By Ellen Hill
But admitting that we have not traversed the Mountains we have at all events proved that they are traversable and that too, by Cattle – a circumstance by which those who were allowed to possess some local knowledge of the Country had been (hitherto) deemed impossible…
Journal Of An Expedition Across The Blue Mountains, 11 May – 6 June 1813 By William Charles Wentworth, p. 13
Set against the majestic backdrop of Echo Point overlooking the Three Sisters, celebrations and commemorations to mark the first recognised European crossing of the Blue Mountains were officially launched on Saturday, February 23.
NSW Governor Her Excellency Professor Marie Bashir was guest of honour at the Blue Mountains Crossings Bicentenary 2013-2015 program of events launch.
The exclusive event at the culturally significant and visually magnificent Echo Point was also attended by Blue Mountains Mayor Daniel Myles, Blue Mountains State MP Roza Sage and Macquarie Federal MP Louise Markus, community leaders, Aboriginal representatives and tourism industry stakeholders.
After the Welcome to Country, the invitation-only guests were entertained with live performances to showcase upcoming events, including the Mulyang Dance Troupe, Crossing the Blue Mountains fanfares for brass by Haydn Walker, champion bush poet Gregory North who performed his How Far We’ve Come poem, the NPWS Junior Rangers Choir, Blue Mountains Ukulele Group performance of Our Australia, an excerpt from Crossing! by descendant Wendy Blaxland and the Blue Mountains Blue Wave crossing re-enactment team.
Led by Blue Mountains City Council, Blue Mountains Lithgow & Oberon Tourism, and Businesses Supporting Bicentenary the mammoth bicentenary project will involve Penrith, Hawkesbury, Bathurst and Lithgow councils and their local tourism organisations, Central NSW Tourism and numerous community groups.
Among the highlights will be Australia’s largest ever flyover with more than 200 aircraft and an authentic 21-day Blue Mountains Blue Wave re-enactment of the crossing event in May.
Blue Mountains Lithgow & Oberon Tourism chairman Randall Walker said: “The first recognised European crossing of the Blue Mountains by the Blaxland, Lawson and Wentworth party in 1813 was a monumental moment in our nation’s early colonial history.
“It successfully averted the abandonment of the colony, enabling access to fertile plains in the west.
“The crossing is comparable in importance to the discovery of this land by Captain James Cook in 1770 and the arrival of the First Fleet in 1788.’’
Mr Walker also acknowledged the involvement in the bicentenary plans of Aboriginal representatives, particularly Darug and Gundungurra members and Uncle Graeme Cooper who had been an integral part of the Blue Mountains Crossings Bicentenary Committee.
From the colony’s inception in 1788 at Port Jackson (Sydney Harbour), the Blue Mountains represented an impenetrable barrier of sandstone and scrub: both a natural containment for the colony’s convict inhabitants and an obstacle to the much-needed resources required to feed them.
However, in just three years (from 1813 to 1815), European settlers broke through the barrier, constructed a road linking the colony to the western plains and founded the colony’s first major inland town of Bathurst.
Blue Mountains Blue Wave costumed re-enactment instigator John O’Sullivan said he was excited to help celebrate and commemorate one of the most momentous events in Australia’s history.
“We have a gift and we only have it because of these explorers and their party.
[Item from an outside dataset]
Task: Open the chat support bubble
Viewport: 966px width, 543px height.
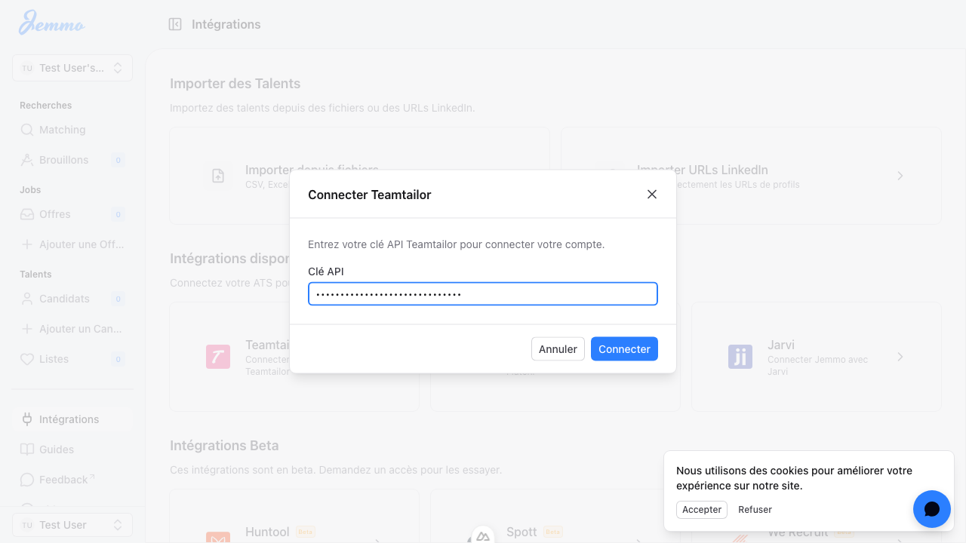Action: pyautogui.click(x=931, y=509)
We live in a place unparalleled anywhere else in the world and I want to acknowledge Blaxland, Lawson and Wentworth and their whole party because I don’t think they were properly rewarded or honoured in their day.
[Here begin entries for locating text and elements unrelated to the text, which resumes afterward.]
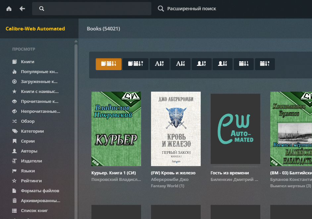Screen dimensions: 312x219
Task: Open Авторы list in sidebar
Action: (x=29, y=151)
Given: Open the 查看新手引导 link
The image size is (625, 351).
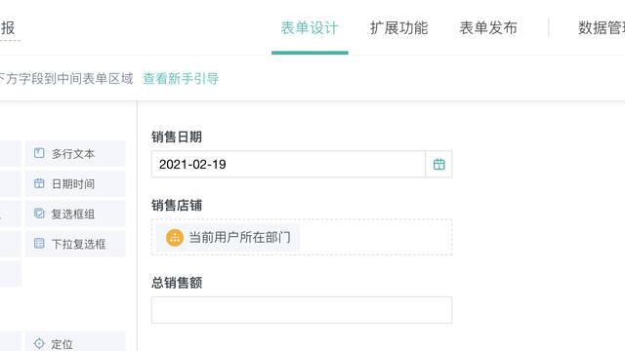Looking at the screenshot, I should [181, 78].
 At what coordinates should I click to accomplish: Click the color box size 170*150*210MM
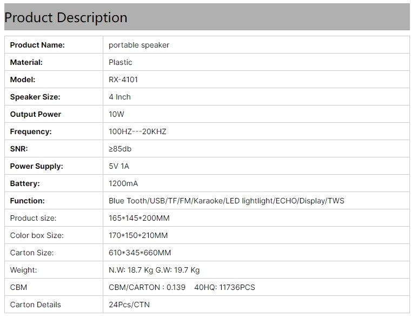click(138, 235)
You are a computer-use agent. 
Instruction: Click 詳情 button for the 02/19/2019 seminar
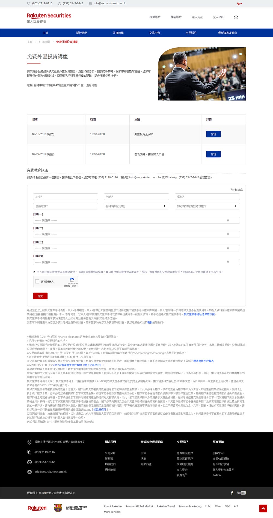(213, 134)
“We have the opportunity to be the soul of the nation for 21 days. It’s really important to us as a people. This is our opportunity to showcase who we are at this present time.’’
Part of the Blue Mountains Crossings Bicentenary 2013-2015 program will include the distribution of commemorative Holey Dollar coins to every school student in the Blue Mountains and the commissioning of busts of Blaxland, Lawson and Wentworth to be installed in the town bearing their name.